Ingredientes para recuperar la vida pública
Como si se tratara de una receta, de un plato que podamos preparar y sumarle ingredientes, Marta Román Rivas propone algunas reflexiones para recuperar esa vida pública, ese encuentro social y humano.
“Lo primero, voy a proponer aquí un caldero, como ejemplo de la autoridad. ¿Qué es el caldero ese? El caldero es por un lado el espacio público que no puede tener grietas, que no puede estar inaccesible, que tiene que ser para todos, que no tiene que estar privatizado; la autoridad tiene que permitir que ese caldero se dé”, explica.
“Este caldero imagínense que se llena de agua y el agua es el liderazgo, y el liderazgo es básicamente un proyecto que coincida concitar el interés de personas diversas en torno al mismo, eso es el liderazgo, algo que va a contener distintos sabores y allí podemos empezar a tener y pueden sumarse distintos ingredientes, necesitamos la diversidad, todo el mundo está llamado: infancia, mayores, personas con discapacidad, se tienen que poder encontrar en ese lugar legítimamente respetados y principalmente que sean llevados para pertenecer a él”, añade la geógrafa.
Y un tercer ingrediente y quizás el más complejo de adquirir: el riesgo al conflicto. “No es posible generar estos sabores de los que he hablado, estos sabores de confianza, seguridad, pertenencia, no es posible llevarlo a cabo si no estamos dispuestos a asumir el riesgo al conflicto.
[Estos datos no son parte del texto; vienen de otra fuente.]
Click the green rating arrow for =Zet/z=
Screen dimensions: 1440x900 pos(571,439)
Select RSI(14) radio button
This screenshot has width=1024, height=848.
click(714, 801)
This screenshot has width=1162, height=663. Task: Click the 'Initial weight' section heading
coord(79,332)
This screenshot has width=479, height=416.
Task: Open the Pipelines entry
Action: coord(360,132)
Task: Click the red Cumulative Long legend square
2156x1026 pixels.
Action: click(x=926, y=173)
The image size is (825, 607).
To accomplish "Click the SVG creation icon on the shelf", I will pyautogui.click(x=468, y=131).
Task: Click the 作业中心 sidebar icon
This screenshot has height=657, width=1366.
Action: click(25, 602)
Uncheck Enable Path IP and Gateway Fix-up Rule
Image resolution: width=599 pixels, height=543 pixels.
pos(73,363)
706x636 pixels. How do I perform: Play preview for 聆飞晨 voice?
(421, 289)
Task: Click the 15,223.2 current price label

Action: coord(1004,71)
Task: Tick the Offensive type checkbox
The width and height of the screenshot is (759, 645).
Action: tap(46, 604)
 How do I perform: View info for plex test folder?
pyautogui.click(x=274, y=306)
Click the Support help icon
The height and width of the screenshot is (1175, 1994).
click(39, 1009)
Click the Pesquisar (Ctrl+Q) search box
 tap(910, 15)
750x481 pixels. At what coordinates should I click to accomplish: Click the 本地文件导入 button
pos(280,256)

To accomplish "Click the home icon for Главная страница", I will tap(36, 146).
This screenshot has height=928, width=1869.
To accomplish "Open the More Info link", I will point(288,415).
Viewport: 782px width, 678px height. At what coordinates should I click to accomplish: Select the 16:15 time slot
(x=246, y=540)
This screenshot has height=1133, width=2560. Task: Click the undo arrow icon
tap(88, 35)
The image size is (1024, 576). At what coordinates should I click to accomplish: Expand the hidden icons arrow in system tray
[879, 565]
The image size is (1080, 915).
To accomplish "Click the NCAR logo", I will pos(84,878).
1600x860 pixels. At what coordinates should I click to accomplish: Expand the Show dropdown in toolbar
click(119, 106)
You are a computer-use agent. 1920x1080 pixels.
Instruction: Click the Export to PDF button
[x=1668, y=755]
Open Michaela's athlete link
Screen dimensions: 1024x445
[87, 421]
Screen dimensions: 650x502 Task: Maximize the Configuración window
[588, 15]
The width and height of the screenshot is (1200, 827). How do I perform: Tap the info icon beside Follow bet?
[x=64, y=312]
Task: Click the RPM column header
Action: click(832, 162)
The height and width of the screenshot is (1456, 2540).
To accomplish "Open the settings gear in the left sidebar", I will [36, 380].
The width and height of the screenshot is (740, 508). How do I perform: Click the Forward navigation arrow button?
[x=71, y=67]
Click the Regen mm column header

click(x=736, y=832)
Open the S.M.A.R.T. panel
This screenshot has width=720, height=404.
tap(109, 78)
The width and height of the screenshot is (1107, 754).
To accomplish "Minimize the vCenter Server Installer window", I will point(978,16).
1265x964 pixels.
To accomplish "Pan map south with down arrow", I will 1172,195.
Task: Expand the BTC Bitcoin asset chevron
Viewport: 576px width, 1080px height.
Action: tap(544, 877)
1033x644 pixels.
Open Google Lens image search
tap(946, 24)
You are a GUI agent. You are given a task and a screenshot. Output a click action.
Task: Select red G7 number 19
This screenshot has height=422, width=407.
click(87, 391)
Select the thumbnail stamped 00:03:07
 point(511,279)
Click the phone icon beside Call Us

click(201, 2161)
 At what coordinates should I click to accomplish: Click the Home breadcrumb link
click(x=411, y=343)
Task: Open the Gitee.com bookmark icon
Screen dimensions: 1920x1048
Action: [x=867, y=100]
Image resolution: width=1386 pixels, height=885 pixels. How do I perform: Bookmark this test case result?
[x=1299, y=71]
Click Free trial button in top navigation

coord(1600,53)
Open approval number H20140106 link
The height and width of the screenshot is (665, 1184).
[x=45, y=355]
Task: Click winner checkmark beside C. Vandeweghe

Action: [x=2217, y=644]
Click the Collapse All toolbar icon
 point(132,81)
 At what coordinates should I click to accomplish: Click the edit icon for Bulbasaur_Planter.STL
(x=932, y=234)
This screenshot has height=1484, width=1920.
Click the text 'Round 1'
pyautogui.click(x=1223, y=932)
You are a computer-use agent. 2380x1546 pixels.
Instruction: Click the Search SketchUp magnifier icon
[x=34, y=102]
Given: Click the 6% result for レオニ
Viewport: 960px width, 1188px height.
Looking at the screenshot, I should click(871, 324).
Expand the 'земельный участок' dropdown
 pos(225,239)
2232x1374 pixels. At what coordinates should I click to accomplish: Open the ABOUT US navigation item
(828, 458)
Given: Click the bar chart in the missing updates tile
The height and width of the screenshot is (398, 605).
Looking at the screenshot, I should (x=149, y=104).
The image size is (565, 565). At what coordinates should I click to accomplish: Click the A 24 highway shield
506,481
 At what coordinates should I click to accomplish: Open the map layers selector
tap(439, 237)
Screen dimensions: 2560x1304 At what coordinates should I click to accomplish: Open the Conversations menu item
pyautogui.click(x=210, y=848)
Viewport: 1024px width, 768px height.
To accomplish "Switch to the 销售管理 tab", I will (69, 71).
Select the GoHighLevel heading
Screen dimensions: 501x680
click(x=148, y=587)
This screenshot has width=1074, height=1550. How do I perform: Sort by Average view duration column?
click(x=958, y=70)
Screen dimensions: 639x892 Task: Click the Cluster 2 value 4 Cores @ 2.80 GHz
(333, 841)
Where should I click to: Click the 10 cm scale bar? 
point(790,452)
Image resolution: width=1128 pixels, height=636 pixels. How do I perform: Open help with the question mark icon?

Muchas veces estamos hablando de una gestión podríamos decir física en el espacio público, que básicamente consiste en hacer infraestructura. Yo he visto aquí (en el congreso) muchas imágenes muy bonitas de calles peatonales, se ha hablado de la peatonalización, pero yo continuamente estoy viendo que ahí no podría estar un niño solo, ahí no podría estar una niña ¿Por qué? Porque realmente si no generamos junto a esa transformación física un cambio social, que haya ojos, oídos y brazos dispuestos a atender; si quienes aparecen ahí son únicamente transeúntes, turistas, que generalmente la van a pasar bien y van a estar muchos más libres, pero no formando comunidad, eso es otra cosa. La comunidad es ese sabor único, especial, rico auténtico”, sentencia.